I am back home in Arkansas following my family reunion in Lake Tahoe. It was a pleasant break from the hot time of the year in Arkansas. And so now it is time to get back in the shop and to prepare for the following week's class with the Eureka Springs School of the Arts... subject, creative box making, July 25-29.

Some of my students will be beginners and some have informed me that they've already read some of my box making books. I always have fun in the ESSA classes. The class is full with eight students, so it is a smaller class than I teach in some of the larger schools, and each student will receive some personal attention in their box making.

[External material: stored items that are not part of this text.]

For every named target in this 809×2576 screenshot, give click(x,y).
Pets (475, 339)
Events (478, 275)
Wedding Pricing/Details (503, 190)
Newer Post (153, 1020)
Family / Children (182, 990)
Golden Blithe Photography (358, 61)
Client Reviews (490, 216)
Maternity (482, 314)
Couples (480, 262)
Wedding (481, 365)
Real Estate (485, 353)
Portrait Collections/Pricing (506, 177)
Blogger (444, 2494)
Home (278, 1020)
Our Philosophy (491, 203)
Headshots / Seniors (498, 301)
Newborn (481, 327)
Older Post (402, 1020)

David McNeill, director of the McNeill Laboratory for Gesture Research at the University of Chicago, sent this from an upcoming book, "How Language Began: Gesture and Speech in Human Evolution,"
"The hands are special because of their agility and instantiation in all spatial and temporal dimensions, but the feature that made them indispensible for the origin of language lies in the brain; the proximity, in the layout of the motor cortex, of the manual and oral centers, and the role of Broca’s area and mirror neurons in organizing actions of both centers."
As you know, when one of our senses is impaired, the hands step forward to take up the slack. Just think of Helen Keller and how the hands in her case were able to serve as both eyes and ears providing her with a meaningful life. Our flights to and from Reno had many blind travelers, with white canes and seeing eye dogs. The woman next to me on the flight to Reno was blind. It is a marvel that the hands can serve so well in the loss of other senses and yet be so completely ignored in American schools. The blind travelers were there to attend a conference for the blind, and there were assistants available to guide them through the confusion of the Reno airport terminal where the corridors between gates are lined with slot machines which loudly proclaim "WHEEL OF FORTUNE!"

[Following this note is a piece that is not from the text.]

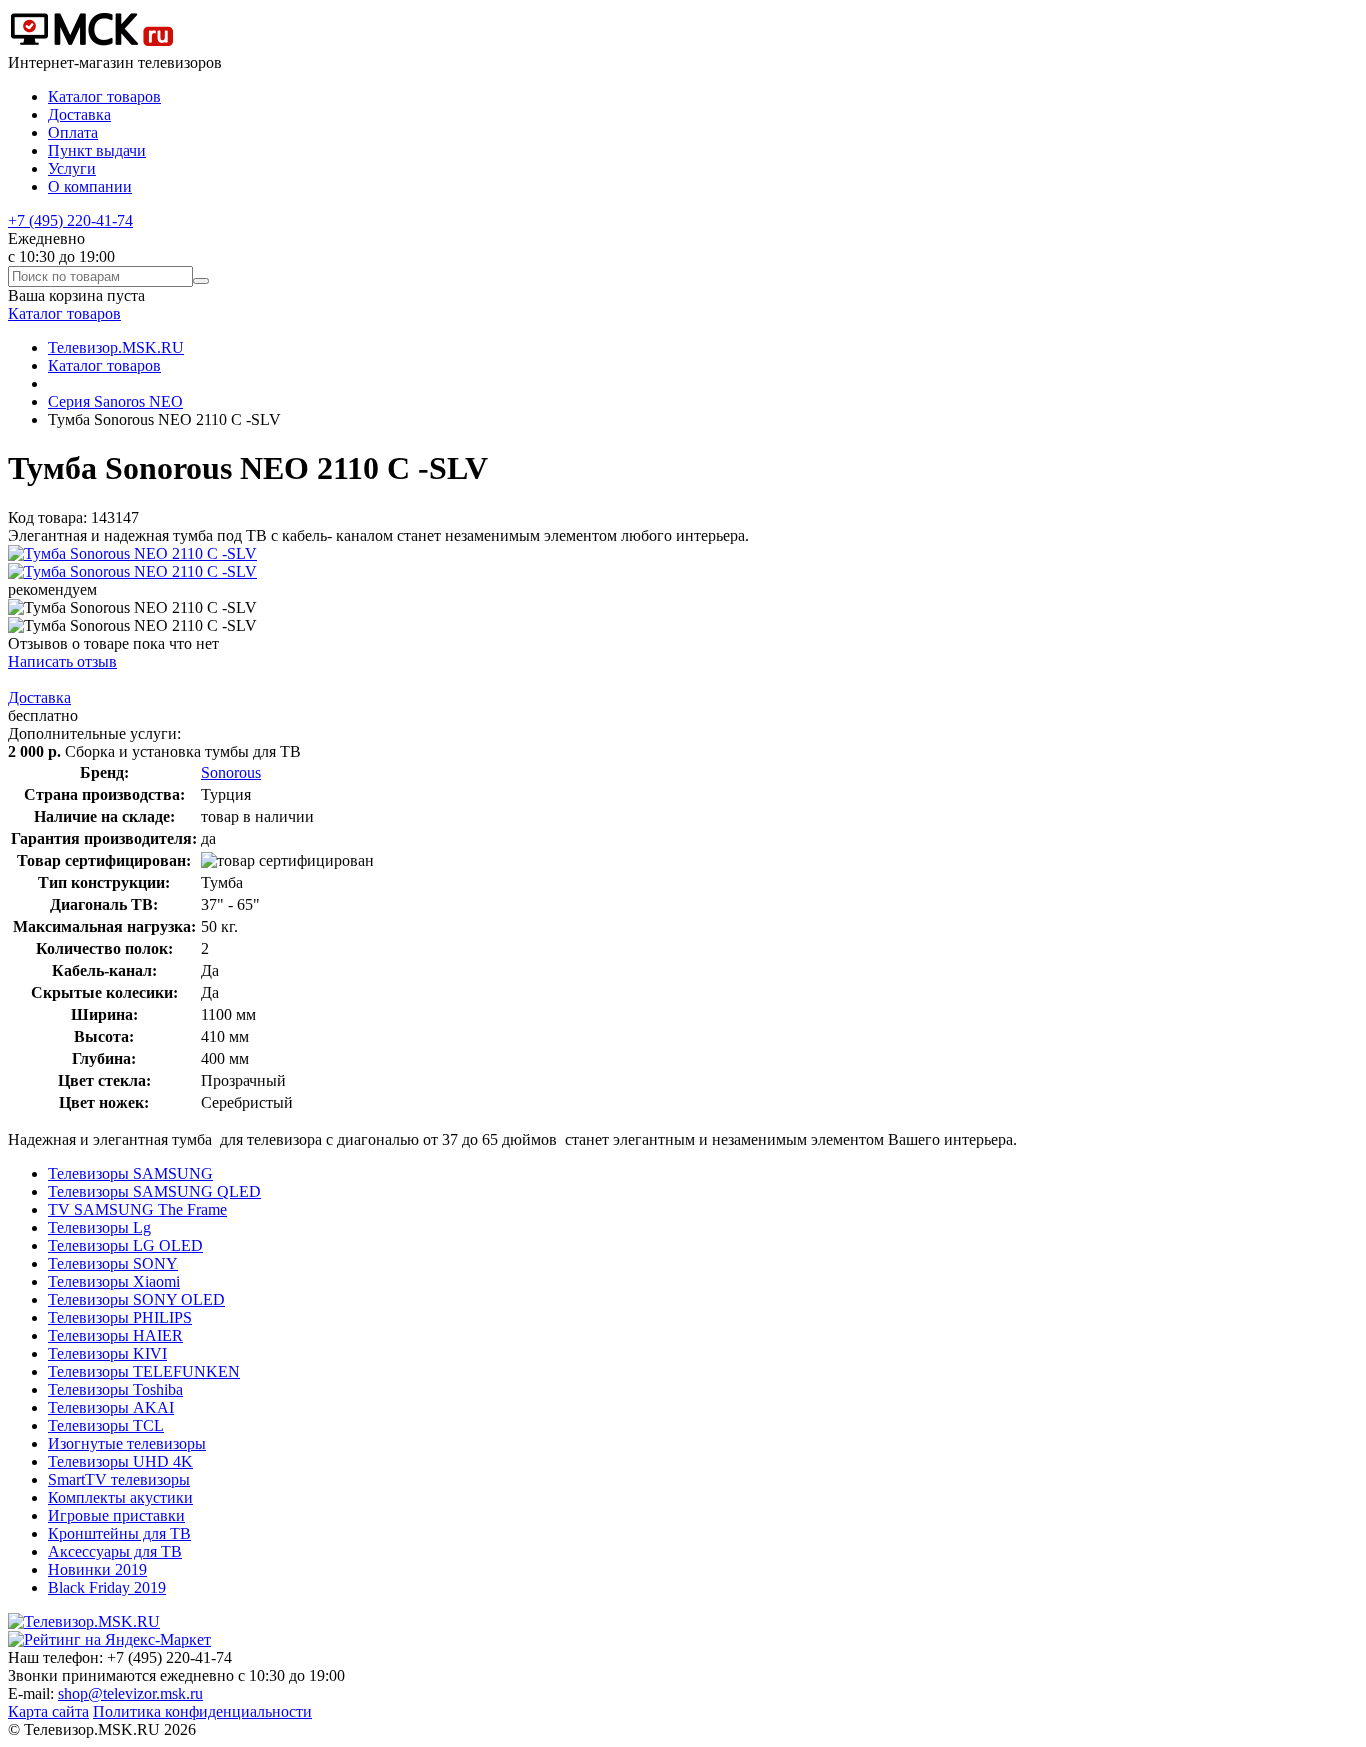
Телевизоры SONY (113, 1263)
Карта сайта (48, 1711)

In a sense, we've become blind in American education through neglect of the hands. Finnish brain researcher Matti Bergström has called the syndrome "finger blindness," a topic I've covered in previous posts. As administrators and politicians scan spread sheets, looking for the rise or fall of standards and statistics, real things have gotten out of hand. Can the situation be fixed? I suggest the strategic, purposeful engagement of the hands. It works. Try it in your own life. The photo above is of one of George Wurtzel's blind woodworking students. George hasn't actually seen her work, as he, too is blind. She had been told all her life that she could never do anything of this kind, but you can too.

Make, fix and create.

1 comment:

  1. Anonymous8:44 AM

    Blind woodworkers need to learn that much of what limited them was the well meaning efforts of people around them to keep them from getting hurt. On an only slightly related topic, I'm beginning to get shy requests for woodworking lessons from my sons' friends. They see the things I've made and are curious. I see this as a good sign.